Instructions for the task >>
From the entries below, retype only the lines from the one with "10/09 - 10/16 (224, 998)" through the one with "David Churchill (1959-2013) (170, 44)", exactly as written.

Dataset entries >>
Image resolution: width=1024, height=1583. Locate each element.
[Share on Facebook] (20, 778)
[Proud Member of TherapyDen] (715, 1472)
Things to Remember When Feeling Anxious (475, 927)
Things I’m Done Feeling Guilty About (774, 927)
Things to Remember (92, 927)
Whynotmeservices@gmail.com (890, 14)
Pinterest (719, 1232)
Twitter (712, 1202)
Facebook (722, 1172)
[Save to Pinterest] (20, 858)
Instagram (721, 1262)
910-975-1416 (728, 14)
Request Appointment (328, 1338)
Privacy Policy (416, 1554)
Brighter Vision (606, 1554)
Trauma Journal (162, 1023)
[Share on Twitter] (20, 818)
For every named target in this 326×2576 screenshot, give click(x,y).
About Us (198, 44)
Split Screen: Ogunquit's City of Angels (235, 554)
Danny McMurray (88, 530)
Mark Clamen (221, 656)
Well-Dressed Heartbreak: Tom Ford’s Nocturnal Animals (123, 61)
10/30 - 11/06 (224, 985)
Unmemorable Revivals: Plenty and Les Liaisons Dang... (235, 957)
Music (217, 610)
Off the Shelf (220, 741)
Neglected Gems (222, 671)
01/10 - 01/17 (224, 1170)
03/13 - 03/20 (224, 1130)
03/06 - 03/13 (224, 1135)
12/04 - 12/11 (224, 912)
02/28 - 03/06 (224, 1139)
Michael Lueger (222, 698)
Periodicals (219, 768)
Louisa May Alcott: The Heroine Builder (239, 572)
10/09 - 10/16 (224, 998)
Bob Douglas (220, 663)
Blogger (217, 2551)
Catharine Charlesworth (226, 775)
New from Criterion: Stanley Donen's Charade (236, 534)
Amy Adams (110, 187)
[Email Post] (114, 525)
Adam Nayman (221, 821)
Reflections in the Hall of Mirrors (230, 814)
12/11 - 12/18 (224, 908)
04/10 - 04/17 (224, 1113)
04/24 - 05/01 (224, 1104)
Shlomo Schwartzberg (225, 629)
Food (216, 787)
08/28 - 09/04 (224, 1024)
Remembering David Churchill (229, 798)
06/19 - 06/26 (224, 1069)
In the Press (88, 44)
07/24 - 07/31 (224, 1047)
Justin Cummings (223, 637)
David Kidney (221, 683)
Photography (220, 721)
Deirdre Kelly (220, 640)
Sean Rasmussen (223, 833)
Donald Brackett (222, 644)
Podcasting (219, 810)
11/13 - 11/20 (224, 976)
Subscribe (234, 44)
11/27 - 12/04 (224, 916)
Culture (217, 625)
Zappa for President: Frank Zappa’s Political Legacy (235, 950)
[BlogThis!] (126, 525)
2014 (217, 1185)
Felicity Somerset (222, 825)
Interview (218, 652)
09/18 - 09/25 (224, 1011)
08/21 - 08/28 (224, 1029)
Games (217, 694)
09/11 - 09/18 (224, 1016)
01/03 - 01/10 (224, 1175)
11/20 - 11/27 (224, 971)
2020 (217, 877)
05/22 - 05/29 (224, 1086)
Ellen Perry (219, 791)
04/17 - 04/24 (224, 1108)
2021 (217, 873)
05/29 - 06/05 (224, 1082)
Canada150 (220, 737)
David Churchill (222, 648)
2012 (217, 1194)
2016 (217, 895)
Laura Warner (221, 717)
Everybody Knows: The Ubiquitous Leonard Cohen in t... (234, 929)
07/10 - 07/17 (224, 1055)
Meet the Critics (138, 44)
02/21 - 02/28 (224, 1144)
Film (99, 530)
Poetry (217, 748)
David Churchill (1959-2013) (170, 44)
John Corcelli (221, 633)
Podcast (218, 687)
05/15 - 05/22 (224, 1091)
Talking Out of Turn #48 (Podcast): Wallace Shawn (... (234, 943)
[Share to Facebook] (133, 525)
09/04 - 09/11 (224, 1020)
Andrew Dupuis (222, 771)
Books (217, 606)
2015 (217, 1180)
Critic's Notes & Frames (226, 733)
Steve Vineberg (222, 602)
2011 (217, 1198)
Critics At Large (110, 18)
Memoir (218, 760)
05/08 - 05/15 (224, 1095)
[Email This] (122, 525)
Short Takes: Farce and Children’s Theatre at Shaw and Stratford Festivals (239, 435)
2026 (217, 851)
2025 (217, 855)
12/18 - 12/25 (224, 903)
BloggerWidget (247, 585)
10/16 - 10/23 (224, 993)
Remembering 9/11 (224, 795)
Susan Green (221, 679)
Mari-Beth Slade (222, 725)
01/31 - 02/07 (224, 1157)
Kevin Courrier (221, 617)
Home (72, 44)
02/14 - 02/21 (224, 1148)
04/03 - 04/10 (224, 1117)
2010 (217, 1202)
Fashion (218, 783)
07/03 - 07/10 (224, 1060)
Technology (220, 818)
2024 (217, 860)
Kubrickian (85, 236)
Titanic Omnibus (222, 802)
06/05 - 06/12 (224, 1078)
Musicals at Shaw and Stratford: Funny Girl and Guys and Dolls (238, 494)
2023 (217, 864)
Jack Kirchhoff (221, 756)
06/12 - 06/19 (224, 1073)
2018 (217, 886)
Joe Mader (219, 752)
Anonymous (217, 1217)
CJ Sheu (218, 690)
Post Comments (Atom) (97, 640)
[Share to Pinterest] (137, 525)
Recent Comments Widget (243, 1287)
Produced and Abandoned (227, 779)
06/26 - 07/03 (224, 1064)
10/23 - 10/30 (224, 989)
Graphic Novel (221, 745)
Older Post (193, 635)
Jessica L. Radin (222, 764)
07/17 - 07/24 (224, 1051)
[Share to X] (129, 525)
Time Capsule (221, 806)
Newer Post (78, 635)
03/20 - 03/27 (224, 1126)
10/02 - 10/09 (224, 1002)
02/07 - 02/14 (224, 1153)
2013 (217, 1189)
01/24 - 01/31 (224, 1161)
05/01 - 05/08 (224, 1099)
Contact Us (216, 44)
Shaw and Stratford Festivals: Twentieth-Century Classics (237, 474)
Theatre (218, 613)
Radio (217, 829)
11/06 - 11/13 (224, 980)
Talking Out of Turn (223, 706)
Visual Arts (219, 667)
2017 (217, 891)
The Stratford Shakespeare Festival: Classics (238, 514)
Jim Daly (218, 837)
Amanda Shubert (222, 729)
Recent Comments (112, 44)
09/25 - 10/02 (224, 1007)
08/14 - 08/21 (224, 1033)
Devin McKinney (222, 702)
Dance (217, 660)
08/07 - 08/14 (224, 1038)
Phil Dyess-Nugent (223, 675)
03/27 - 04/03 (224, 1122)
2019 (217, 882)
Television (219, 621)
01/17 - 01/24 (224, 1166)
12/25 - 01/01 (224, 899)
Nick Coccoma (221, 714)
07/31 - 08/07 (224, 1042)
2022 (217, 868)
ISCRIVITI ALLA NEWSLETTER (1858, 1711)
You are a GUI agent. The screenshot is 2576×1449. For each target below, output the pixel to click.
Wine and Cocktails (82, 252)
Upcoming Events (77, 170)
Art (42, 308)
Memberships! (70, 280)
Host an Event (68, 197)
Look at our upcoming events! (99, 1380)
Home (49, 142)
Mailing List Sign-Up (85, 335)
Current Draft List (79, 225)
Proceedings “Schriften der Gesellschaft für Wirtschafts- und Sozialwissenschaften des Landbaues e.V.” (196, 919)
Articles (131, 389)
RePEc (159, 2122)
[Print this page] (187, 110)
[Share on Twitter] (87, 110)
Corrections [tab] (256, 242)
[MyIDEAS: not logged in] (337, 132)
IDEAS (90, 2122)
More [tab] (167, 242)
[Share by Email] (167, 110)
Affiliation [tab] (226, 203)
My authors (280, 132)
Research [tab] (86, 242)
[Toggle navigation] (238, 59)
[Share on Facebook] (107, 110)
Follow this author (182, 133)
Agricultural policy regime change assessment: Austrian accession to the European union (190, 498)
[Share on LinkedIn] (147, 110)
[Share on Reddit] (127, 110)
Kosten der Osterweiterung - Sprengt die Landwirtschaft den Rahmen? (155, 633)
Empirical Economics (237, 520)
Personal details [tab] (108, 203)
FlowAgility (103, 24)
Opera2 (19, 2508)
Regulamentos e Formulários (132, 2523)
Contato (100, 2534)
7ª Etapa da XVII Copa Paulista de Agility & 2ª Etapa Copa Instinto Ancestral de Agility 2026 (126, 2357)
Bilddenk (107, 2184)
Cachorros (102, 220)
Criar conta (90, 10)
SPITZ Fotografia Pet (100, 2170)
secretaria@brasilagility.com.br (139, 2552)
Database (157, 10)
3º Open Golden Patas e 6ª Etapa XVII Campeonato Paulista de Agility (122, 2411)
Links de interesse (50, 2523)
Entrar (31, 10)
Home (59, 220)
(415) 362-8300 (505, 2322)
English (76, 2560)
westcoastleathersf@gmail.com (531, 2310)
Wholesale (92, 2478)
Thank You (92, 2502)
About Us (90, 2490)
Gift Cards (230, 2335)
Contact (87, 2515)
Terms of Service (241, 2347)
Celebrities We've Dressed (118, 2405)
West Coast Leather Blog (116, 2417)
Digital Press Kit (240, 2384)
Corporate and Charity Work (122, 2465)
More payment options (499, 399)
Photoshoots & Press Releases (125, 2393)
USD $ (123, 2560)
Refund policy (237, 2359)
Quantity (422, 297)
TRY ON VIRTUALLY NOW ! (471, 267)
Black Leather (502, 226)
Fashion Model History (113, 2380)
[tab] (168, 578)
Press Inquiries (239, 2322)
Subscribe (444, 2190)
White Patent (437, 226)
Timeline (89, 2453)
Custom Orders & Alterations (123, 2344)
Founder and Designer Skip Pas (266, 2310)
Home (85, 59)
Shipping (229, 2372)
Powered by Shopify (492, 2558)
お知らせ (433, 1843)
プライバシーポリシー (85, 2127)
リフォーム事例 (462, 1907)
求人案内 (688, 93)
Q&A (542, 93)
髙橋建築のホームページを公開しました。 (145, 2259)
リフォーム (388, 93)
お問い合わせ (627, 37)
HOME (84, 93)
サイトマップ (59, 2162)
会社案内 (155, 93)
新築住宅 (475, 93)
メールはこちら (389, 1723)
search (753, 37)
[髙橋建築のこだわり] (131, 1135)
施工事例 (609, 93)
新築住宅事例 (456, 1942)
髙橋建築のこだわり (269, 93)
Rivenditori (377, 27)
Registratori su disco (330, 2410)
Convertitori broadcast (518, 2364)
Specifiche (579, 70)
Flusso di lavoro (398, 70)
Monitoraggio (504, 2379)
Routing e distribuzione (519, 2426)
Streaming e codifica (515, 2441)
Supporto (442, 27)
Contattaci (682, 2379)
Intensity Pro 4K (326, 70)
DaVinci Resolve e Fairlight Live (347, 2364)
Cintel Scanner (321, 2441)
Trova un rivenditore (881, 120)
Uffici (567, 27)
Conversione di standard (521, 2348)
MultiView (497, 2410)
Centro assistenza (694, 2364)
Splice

Solution for this exercise >>
10/09 - 10/16 (224, 998)
Bob Douglas (220, 663)
Blogger (217, 2551)
Catharine Charlesworth (226, 775)
New from Criterion: Stanley Donen's Charade (236, 534)
Amy Adams (110, 187)
[Email Post] (114, 525)
Adam Nayman (221, 821)
Reflections in the Hall of Mirrors (230, 814)
12/11 - 12/18 (224, 908)
04/10 - 04/17 (224, 1113)
04/24 - 05/01 (224, 1104)
Shlomo Schwartzberg (225, 629)
Food (216, 787)
08/28 - 09/04 (224, 1024)
Remembering David Churchill (229, 798)
06/19 - 06/26 (224, 1069)
In the Press (88, 44)
07/24 - 07/31 (224, 1047)
Justin Cummings (223, 637)
David Kidney (221, 683)
Photography (220, 721)
Deirdre Kelly (220, 640)
Sean Rasmussen (223, 833)
Donald Brackett (222, 644)
Podcasting (219, 810)
11/13 - 11/20 (224, 976)
Subscribe (234, 44)
11/27 - 12/04 (224, 916)
Culture (217, 625)
Zappa for President: Frank Zappa’s Political Legacy (235, 950)
[BlogThis!] (126, 525)
2014 (217, 1185)
Felicity Somerset (222, 825)
Interview (218, 652)
09/18 - 09/25 (224, 1011)
08/21 - 08/28 (224, 1029)
Games (217, 694)
09/11 - 09/18 (224, 1016)
01/03 - 01/10 (224, 1175)
11/20 - 11/27 (224, 971)
2020 (217, 877)
05/22 - 05/29 (224, 1086)
Ellen Perry (219, 791)
04/17 - 04/24 (224, 1108)
2021 (217, 873)
05/29 - 06/05 (224, 1082)
Canada150 (220, 737)
David Churchill (222, 648)
2012 (217, 1194)
2016 (217, 895)
Laura Warner (221, 717)
Everybody Knows: The Ubiquitous Leonard Cohen in t... (234, 929)
07/10 - 07/17 (224, 1055)
Meet the Critics (138, 44)
02/21 - 02/28 (224, 1144)
Film (99, 530)
Poetry (217, 748)
David Churchill (1959-2013) (170, 44)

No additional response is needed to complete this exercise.